During our client event in January of 2014, I said “Puerto Rico has been in the news lately and will undoubtedly have to restructure or default on their debt. We have been following this development and anticipated additional risk for a while now and recently decided to reduce our exposure to this debt by selling out of one fund that had exposure to Puerto Rico to one that didn’t. It worked out well for us as the pricing continues to fall and we will continue to research and monitor other issues as they arise.”
In our opinion, to not see this coming, to get out or attempt to buy Puerto Rico debt “on the cheap,” was a drastic mistake. You have to question the intent or market knowledge of buyers of this debt after the numerous warnings that were issued. Many hung on to the General Obligation of the territory that made it illegal for Puerto Rico to go into default. However, as we’ve seen with the GM default in 2009 and the recent Detroit bankruptcy, the rules can easily be changed by the lawmakers if they deem it necessary. With $74 billion of debt outstanding and $49 billion in pension liabilities, the haircut to debt holders will be extremely large.
If you didn’t invest in Puerto Rico or Detroit, that is great, but if you did, you can use this as another learning experience. When something looks too good to be true, it probably is.

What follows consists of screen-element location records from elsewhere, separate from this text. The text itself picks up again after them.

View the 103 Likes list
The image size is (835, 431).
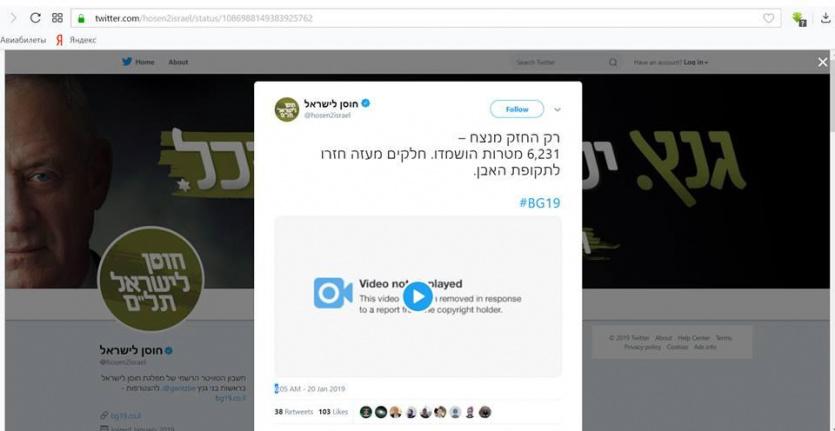[333, 412]
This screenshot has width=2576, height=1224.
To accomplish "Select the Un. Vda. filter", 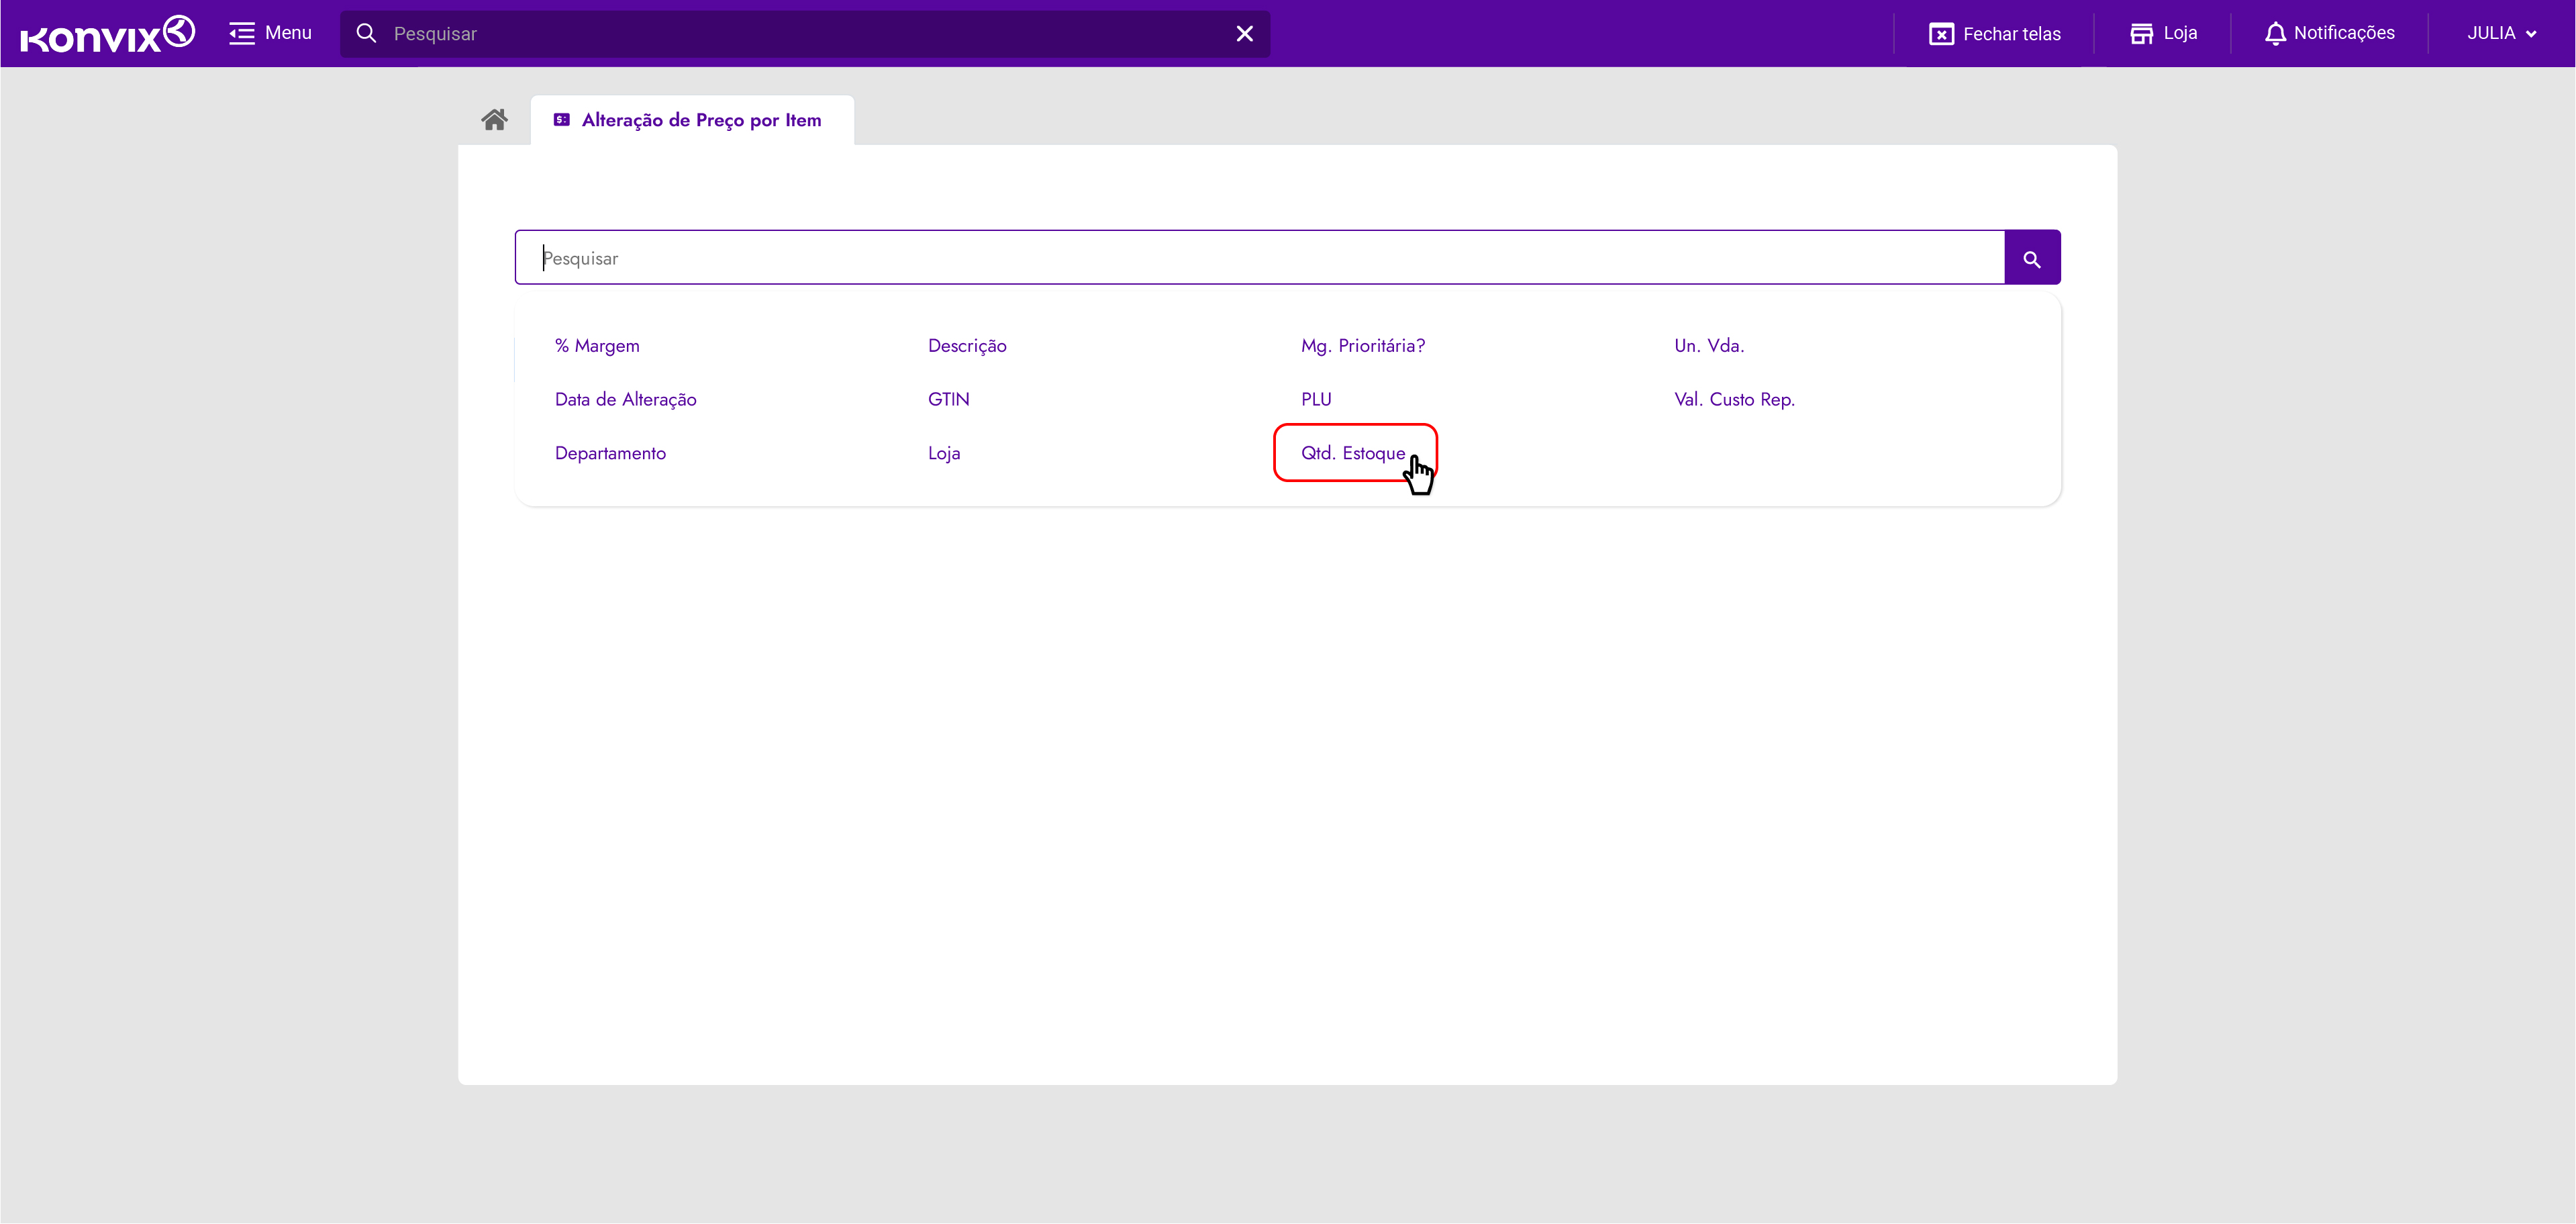I will 1708,346.
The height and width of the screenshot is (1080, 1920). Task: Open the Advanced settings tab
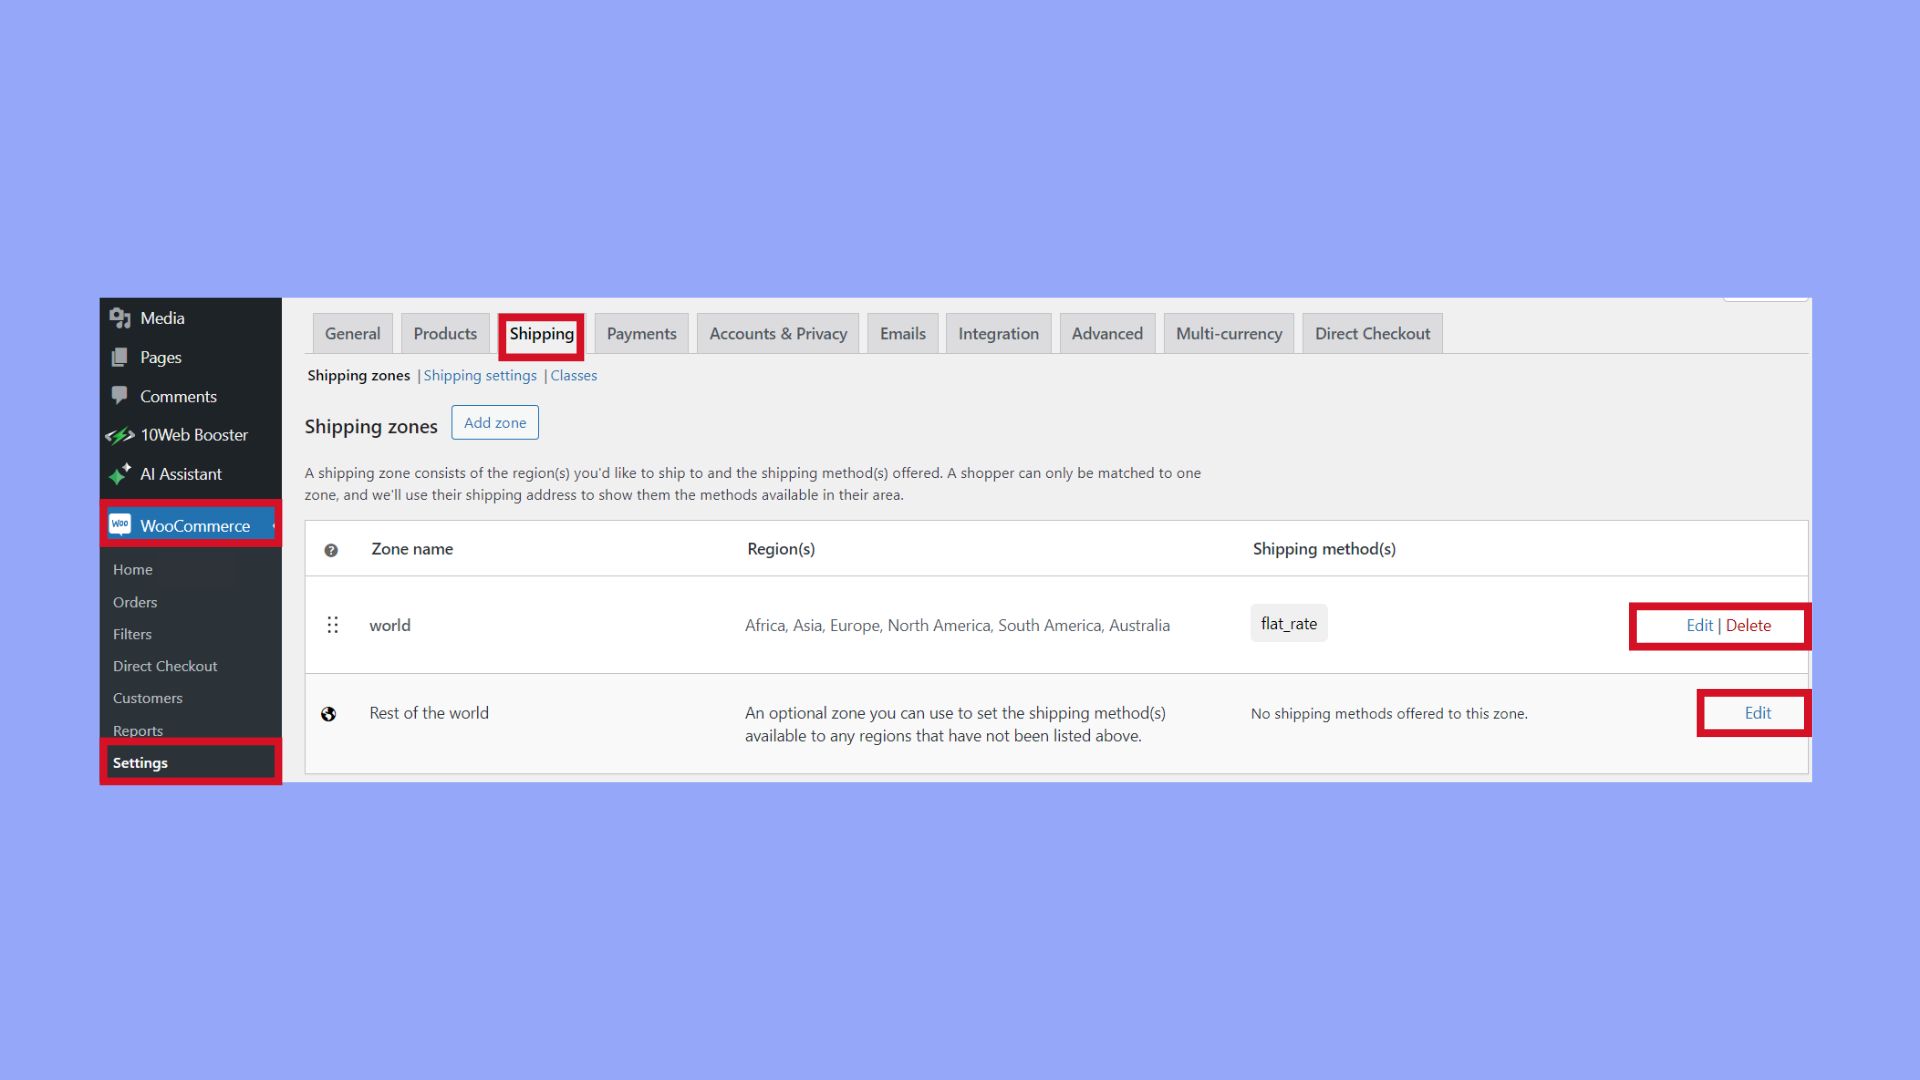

The bonds were trading at over 500 basis points higher than a comparable credit and 200 basis points above junk even though it was still rated investment grade. Yet, many still were attracted to the yields because of the lower yielding alternatives.
Similar to the credit market, the tax free market has had a bull run of sorts as well. High quality municipals have performed well in years past with 2013 being described as bumpy. Many high profile cities and states have run into funding problems, including Detroit Michigan, California, Illinois, Connecticut, New Jersey, Massachusetts, Pennsylvania and Puerto Rico. The filing for bankruptcy by Detroit and Puerto Rico has served as a wakeup call to other cities in similar situations. Pricing on many muni’s has been sporadic as investors try to digest which issues are more financial secure than others.
It will be important to see how Detroit and Puerto Rico pan out in the end; not because we view this as an opportunity to invest but an opportunity to divest in some of the other funds that may be heavily invested in some of the less attractive states.
As of June 11, 2017, Puerto Rico voted over the weekend to join the US as the 51st state after voting down the measure four times before. Ultimately it is up to Congress to decide but at least it is a possibility. At this point, Puerto Rico knows the jig is up and is looking for any way out.